Reprint the listing. Every line must match the original exactly.
Data provided Block Start
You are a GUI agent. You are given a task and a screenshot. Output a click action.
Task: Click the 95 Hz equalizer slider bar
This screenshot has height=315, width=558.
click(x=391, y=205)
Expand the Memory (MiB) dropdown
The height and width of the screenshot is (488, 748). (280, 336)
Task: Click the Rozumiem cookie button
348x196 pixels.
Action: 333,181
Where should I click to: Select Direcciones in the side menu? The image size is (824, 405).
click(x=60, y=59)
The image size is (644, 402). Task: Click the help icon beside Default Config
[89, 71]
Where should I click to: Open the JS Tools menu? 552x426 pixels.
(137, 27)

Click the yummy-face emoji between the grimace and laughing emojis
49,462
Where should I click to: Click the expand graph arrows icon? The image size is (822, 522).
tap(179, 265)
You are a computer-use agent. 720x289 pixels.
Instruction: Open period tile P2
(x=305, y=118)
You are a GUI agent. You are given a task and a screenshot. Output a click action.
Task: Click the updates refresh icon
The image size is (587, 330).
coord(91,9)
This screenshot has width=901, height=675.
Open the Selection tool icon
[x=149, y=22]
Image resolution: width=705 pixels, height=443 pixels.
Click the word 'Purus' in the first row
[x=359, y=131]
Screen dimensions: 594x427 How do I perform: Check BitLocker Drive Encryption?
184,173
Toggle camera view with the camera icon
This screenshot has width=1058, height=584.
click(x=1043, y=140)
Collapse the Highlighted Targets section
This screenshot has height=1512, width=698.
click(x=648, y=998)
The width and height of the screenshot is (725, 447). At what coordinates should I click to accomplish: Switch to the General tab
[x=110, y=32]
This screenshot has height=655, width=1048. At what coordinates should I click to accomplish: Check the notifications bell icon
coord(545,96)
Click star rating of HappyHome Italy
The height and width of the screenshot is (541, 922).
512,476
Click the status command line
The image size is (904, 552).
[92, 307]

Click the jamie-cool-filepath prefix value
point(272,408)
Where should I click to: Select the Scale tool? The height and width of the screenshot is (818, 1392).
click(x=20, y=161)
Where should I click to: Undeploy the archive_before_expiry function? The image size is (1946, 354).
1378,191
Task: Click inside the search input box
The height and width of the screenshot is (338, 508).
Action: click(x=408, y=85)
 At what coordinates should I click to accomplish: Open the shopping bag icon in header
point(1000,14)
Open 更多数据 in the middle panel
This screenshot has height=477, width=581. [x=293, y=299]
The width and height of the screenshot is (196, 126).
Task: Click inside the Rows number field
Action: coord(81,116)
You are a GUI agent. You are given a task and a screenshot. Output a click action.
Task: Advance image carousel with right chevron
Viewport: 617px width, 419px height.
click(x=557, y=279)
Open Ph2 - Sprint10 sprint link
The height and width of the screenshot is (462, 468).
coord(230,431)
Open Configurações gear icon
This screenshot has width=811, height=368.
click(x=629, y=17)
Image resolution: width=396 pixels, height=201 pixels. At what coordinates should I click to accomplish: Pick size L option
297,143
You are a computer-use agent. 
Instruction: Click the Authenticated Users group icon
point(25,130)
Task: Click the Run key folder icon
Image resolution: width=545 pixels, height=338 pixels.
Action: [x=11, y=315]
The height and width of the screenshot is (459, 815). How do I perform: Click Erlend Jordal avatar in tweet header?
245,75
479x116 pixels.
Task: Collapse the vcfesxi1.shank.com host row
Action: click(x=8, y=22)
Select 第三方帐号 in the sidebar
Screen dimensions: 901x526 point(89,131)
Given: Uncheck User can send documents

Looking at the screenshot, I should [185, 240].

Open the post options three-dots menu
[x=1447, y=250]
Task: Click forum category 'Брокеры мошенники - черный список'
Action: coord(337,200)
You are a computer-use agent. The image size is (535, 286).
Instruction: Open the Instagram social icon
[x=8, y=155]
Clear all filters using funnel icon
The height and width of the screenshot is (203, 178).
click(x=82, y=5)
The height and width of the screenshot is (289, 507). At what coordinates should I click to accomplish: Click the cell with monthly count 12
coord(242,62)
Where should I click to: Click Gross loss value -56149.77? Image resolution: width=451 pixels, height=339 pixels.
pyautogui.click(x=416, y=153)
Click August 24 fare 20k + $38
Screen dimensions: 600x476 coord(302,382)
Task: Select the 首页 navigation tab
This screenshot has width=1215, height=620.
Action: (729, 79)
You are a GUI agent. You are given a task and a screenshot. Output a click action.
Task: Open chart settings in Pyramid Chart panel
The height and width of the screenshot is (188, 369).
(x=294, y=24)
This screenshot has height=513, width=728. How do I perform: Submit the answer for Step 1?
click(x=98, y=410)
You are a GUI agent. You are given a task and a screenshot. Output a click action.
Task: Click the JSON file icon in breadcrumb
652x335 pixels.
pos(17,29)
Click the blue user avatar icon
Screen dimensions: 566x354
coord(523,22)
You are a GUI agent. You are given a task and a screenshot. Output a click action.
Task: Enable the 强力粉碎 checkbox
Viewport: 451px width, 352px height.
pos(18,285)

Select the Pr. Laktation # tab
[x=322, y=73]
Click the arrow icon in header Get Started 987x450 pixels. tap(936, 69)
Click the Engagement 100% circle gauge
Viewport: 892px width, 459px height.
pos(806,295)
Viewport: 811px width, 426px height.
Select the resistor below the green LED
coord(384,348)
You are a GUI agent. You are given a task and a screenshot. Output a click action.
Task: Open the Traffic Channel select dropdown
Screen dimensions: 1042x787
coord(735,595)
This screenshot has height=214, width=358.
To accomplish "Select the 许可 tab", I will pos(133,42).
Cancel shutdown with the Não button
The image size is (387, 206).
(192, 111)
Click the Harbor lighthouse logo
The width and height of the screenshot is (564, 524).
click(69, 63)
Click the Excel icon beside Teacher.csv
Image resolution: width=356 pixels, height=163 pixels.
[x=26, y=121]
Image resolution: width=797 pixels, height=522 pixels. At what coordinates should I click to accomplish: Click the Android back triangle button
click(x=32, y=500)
Data provided Block End
## Output of the task
You are a GUI agent. You are given a task and a screenshot. Output a click action.
Task: Click the 95 Hz equalizer slider bar
This screenshot has height=315, width=558.
click(x=391, y=205)
Expand the Memory (MiB) dropdown
The height and width of the screenshot is (488, 748). (280, 336)
Task: Click the Rozumiem cookie button
348x196 pixels.
Action: 333,181
Where should I click to: Select Direcciones in the side menu? The image size is (824, 405).
click(x=60, y=59)
The image size is (644, 402). Task: Click the help icon beside Default Config
[89, 71]
Where should I click to: Open the JS Tools menu? 552x426 pixels.
(137, 27)

Click the yummy-face emoji between the grimace and laughing emojis
49,462
Where should I click to: Click the expand graph arrows icon? The image size is (822, 522).
tap(179, 265)
You are a computer-use agent. 720x289 pixels.
Instruction: Open period tile P2
(x=305, y=118)
You are a GUI agent. You are given a task and a screenshot. Output a click action.
Task: Click the updates refresh icon
The image size is (587, 330).
coord(91,9)
This screenshot has width=901, height=675.
Open the Selection tool icon
[x=149, y=22]
Image resolution: width=705 pixels, height=443 pixels.
Click the word 'Purus' in the first row
[x=359, y=131]
Screen dimensions: 594x427 How do I perform: Check BitLocker Drive Encryption?
184,173
Toggle camera view with the camera icon
This screenshot has width=1058, height=584.
click(x=1043, y=140)
Collapse the Highlighted Targets section
This screenshot has height=1512, width=698.
click(x=648, y=998)
The width and height of the screenshot is (725, 447). At what coordinates should I click to accomplish: Switch to the General tab
[x=110, y=32]
This screenshot has height=655, width=1048. At what coordinates should I click to accomplish: Check the notifications bell icon
coord(545,96)
Click star rating of HappyHome Italy
The height and width of the screenshot is (541, 922).
512,476
Click the status command line
The image size is (904, 552).
[92, 307]

Click the jamie-cool-filepath prefix value
point(272,408)
Where should I click to: Select the Scale tool? The height and width of the screenshot is (818, 1392).
click(x=20, y=161)
Where should I click to: Undeploy the archive_before_expiry function? The image size is (1946, 354).
1378,191
Task: Click inside the search input box
The height and width of the screenshot is (338, 508).
Action: click(x=408, y=85)
 At what coordinates should I click to accomplish: Open the shopping bag icon in header
point(1000,14)
Open 更多数据 in the middle panel
This screenshot has height=477, width=581. [x=293, y=299]
The width and height of the screenshot is (196, 126).
Task: Click inside the Rows number field
Action: coord(81,116)
You are a GUI agent. You are given a task and a screenshot. Output a click action.
Task: Advance image carousel with right chevron
Viewport: 617px width, 419px height.
click(x=557, y=279)
Open Ph2 - Sprint10 sprint link
The height and width of the screenshot is (462, 468).
coord(230,431)
Open Configurações gear icon
This screenshot has width=811, height=368.
click(x=629, y=17)
Image resolution: width=396 pixels, height=201 pixels. At what coordinates should I click to accomplish: Pick size L option
297,143
You are a computer-use agent. 
Instruction: Click the Authenticated Users group icon
point(25,130)
Task: Click the Run key folder icon
Image resolution: width=545 pixels, height=338 pixels.
Action: [x=11, y=315]
The height and width of the screenshot is (459, 815). How do I perform: Click Erlend Jordal avatar in tweet header?
245,75
479x116 pixels.
Task: Collapse the vcfesxi1.shank.com host row
Action: click(x=8, y=22)
Select 第三方帐号 in the sidebar
Screen dimensions: 901x526 point(89,131)
Given: Uncheck User can send documents

Looking at the screenshot, I should [185, 240].

Open the post options three-dots menu
[x=1447, y=250]
Task: Click forum category 'Брокеры мошенники - черный список'
Action: coord(337,200)
You are a computer-use agent. The image size is (535, 286).
Instruction: Open the Instagram social icon
[x=8, y=155]
Clear all filters using funnel icon
The height and width of the screenshot is (203, 178).
click(x=82, y=5)
The height and width of the screenshot is (289, 507). At what coordinates should I click to accomplish: Click the cell with monthly count 12
coord(242,62)
Where should I click to: Click Gross loss value -56149.77? Image resolution: width=451 pixels, height=339 pixels.
pyautogui.click(x=416, y=153)
Click August 24 fare 20k + $38
Screen dimensions: 600x476 coord(302,382)
Task: Select the 首页 navigation tab
This screenshot has width=1215, height=620.
Action: (729, 79)
You are a GUI agent. You are given a task and a screenshot. Output a click action.
Task: Open chart settings in Pyramid Chart panel
The height and width of the screenshot is (188, 369).
(x=294, y=24)
This screenshot has height=513, width=728. How do I perform: Submit the answer for Step 1?
click(x=98, y=410)
You are a GUI agent. You are given a task and a screenshot. Output a click action.
Task: Click the JSON file icon in breadcrumb
652x335 pixels.
pos(17,29)
Click the blue user avatar icon
Screen dimensions: 566x354
coord(523,22)
You are a GUI agent. You are given a task and a screenshot. Output a click action.
Task: Enable the 强力粉碎 checkbox
Viewport: 451px width, 352px height.
pos(18,285)

Select the Pr. Laktation # tab
[x=322, y=73]
Click the arrow icon in header Get Started 987x450 pixels. tap(936, 69)
Click the Engagement 100% circle gauge
Viewport: 892px width, 459px height.
pos(806,295)
Viewport: 811px width, 426px height.
Select the resistor below the green LED
coord(384,348)
You are a GUI agent. You are given a task and a screenshot. Output a click action.
Task: Open the Traffic Channel select dropdown
Screen dimensions: 1042x787
coord(735,595)
This screenshot has height=214, width=358.
To accomplish "Select the 许可 tab", I will pos(133,42).
Cancel shutdown with the Não button
The image size is (387, 206).
(192, 111)
Click the Harbor lighthouse logo
The width and height of the screenshot is (564, 524).
click(69, 63)
Click the Excel icon beside Teacher.csv
Image resolution: width=356 pixels, height=163 pixels.
[x=26, y=121]
Image resolution: width=797 pixels, height=522 pixels. At what coordinates should I click to accomplish: Click the Android back triangle button
click(x=32, y=500)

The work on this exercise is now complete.